My Private Project: Control and Supervision

When I started my private project series I thought building a house should be fairly similar to building software as far as you look from project management perspective. At least you have similar phases and you employ similar techniques in both cases. As it appears details differ much.

Another thing which is different is control and supervision in the project. In my private project I’m a sponsor. I buy final effect but I don’t really know all details of construction. On the other hand I know there are a lot of things which should be done well or I’ll see serious problems in the future. I don’t say about things I could see – these are UI bugs and I can verify them easily. I say about architecture (construction) flaws in core of the system (house) – leaking roof, rising damp etc.

Now if I were a business person any techie could probably convince me the way he chosen to build an application is OK, no matter if he was honest or not. I wouldn’t understand all that architecture stuff. Talking about building a house I’m in the same position.

In software projects sponsors usually don’t really care they can’t control whether the core of the system is crafted well. Oh, maybe they care but they trust it’s enough to know the vendor employs agile methods or uses RUP or has implemented ISO 9001 or is CMMI Level 4 or whatever. Which is of course completely dumb, because you can ultimately waste your money no matter if your vendor is agile or not and I have no idea how ISO started to be synonym of quality.

In case of my house I hired building inspector (recommended by friend). A guy who actually knows how houses should be built. He controls all ongoing works on core of the system… I mean construction of the house. He interferes with vendor whenever it comes to determine how specific things should be done or even which materials should be used. Thanks to him several things have been already corrected and I believe a number of them haven’t appeared at all since the vendor knows everything is checked on a regular basis.

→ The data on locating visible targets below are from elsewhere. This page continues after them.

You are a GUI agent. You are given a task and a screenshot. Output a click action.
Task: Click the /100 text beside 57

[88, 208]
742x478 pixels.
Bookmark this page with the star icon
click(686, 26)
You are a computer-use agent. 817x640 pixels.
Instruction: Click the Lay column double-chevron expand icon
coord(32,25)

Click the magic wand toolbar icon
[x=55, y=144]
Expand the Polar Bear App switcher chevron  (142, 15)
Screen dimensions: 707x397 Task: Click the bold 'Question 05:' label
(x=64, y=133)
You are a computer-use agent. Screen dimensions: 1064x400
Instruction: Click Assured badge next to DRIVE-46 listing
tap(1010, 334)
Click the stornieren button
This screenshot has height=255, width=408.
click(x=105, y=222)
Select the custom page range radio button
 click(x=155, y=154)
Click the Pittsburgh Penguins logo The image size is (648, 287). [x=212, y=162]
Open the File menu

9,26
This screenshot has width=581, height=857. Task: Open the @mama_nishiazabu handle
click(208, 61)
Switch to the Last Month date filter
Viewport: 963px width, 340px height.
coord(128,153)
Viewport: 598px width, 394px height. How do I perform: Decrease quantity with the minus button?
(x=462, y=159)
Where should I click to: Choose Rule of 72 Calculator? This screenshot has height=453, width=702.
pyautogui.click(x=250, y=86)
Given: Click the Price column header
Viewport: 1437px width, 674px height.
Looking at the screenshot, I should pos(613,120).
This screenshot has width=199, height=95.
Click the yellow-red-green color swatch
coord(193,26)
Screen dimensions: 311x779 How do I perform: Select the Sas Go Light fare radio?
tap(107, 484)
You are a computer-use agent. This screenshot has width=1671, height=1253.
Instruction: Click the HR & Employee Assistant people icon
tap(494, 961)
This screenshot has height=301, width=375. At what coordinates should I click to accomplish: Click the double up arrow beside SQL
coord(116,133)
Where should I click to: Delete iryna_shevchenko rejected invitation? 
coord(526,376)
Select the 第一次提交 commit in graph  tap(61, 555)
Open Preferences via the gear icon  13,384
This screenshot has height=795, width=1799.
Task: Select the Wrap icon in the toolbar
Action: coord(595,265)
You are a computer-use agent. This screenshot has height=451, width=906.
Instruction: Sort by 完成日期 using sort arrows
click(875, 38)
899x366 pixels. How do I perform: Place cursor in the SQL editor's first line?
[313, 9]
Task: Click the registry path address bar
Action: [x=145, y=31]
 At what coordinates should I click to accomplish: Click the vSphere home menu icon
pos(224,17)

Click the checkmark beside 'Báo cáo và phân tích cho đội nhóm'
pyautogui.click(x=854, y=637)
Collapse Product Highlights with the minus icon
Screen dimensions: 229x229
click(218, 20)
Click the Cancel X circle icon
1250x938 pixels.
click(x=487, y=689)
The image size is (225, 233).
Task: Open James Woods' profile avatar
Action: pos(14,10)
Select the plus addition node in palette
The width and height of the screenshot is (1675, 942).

Coming back to software I wouldn’t feel comfortable if my client enforced that kind of supervision on a project I’m about to deliver for them. Unlike in construction projects I think there’s a small amount of mission-critical applications which are controlled in that manner. In the rest of cases vendors would be reluctant to be controlled in so detailed way. Just think – the client telling your developers which tools they should use or how interfaces between classes should look like. I leave aside problem of rights to source code which aren’t often sold to the client along with the system. Of course when you buy a program from the shelf (or cloud) the situation is different too.

Anyway If I was buying an application which I planned to live in for the rest of my life I would definitely hired a professional to verify how it was built, not only to do some acceptance testing. Fortunately houses last still much longer than software.